EXERCISE:
Write out as a numbered list the lines running from the one containing "Dịch vụ tư vấn cấp chứng chỉ hành nghề giám" through the final line, with both ends included and any blank lines omitted. Leave the pictures out of the list.

Lines on finding words and elements:
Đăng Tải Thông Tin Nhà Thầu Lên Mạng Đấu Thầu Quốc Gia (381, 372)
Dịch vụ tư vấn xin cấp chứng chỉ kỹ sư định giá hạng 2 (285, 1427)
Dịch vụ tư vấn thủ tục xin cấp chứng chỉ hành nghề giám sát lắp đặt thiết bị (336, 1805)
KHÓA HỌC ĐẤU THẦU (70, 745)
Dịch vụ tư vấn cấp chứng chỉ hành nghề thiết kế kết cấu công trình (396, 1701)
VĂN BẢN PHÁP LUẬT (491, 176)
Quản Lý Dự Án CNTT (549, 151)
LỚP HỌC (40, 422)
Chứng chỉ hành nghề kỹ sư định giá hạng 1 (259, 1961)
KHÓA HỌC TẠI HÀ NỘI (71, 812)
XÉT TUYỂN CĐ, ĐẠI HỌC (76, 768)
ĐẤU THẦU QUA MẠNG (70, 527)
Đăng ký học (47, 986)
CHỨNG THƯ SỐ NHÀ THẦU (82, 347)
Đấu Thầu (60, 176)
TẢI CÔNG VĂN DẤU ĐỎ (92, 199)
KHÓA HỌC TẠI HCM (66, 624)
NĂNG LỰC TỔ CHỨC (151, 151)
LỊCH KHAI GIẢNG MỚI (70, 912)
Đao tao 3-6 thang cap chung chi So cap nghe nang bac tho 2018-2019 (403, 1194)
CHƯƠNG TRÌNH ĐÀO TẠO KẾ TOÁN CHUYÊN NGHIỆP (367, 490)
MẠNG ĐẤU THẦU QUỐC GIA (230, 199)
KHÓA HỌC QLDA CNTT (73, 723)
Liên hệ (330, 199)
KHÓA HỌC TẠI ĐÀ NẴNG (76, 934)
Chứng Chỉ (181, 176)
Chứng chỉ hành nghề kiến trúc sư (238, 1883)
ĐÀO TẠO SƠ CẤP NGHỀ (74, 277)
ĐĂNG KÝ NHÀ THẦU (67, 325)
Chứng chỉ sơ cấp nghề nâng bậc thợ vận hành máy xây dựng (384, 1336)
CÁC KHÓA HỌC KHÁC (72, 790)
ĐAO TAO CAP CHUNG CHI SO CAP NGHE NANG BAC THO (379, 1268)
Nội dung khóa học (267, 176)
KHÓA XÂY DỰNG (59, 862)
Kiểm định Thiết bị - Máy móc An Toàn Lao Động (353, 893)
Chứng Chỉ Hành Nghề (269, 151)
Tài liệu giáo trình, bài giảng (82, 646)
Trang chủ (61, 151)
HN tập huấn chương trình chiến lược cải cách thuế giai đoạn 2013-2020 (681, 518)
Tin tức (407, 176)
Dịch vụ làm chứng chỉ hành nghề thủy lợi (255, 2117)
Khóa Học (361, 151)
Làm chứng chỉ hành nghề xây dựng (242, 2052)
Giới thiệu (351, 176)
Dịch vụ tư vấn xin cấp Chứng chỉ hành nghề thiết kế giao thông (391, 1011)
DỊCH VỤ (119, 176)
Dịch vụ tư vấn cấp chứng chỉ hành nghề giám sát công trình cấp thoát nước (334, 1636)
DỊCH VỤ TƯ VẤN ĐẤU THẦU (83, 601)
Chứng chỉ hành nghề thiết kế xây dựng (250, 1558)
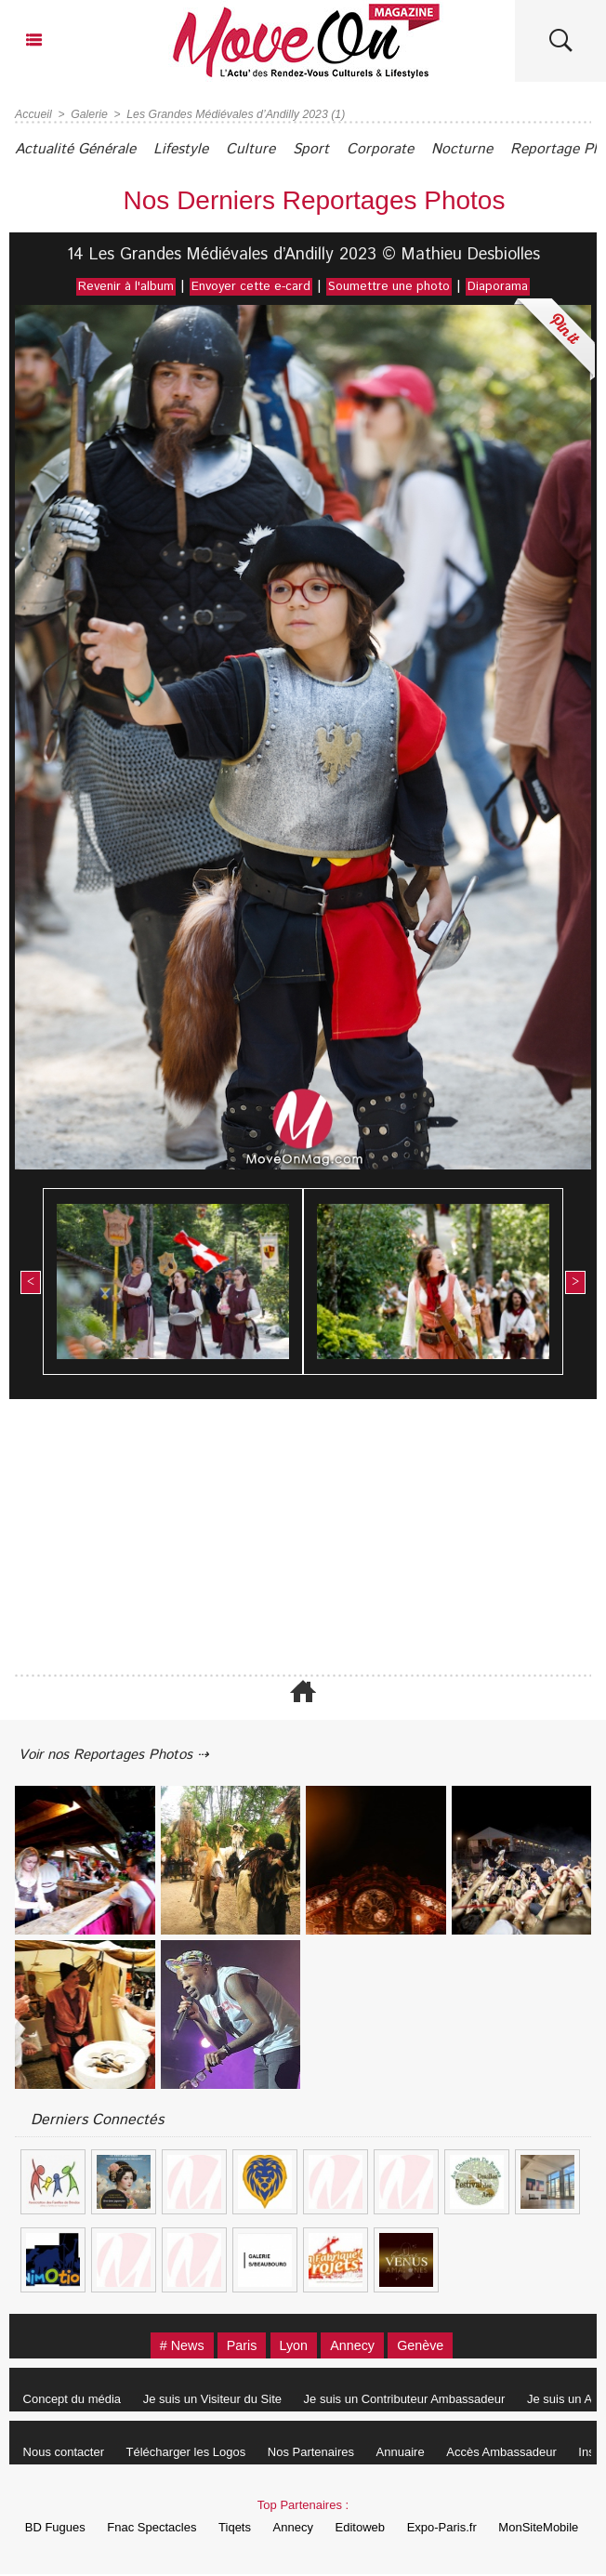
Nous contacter (65, 2454)
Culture (267, 149)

WRITTEN ANSWER:
1. Dịch vụ tư vấn cấp chứng chỉ hành nghề giám sát công trình cấp thoát nước (334, 1636)
2. DỊCH VỤ TƯ VẤN ĐẤU THẦU (83, 601)
3. Chứng chỉ hành nghề thiết kế xây dựng (250, 1558)
4. Nous contacter (65, 2454)
5. Culture (267, 149)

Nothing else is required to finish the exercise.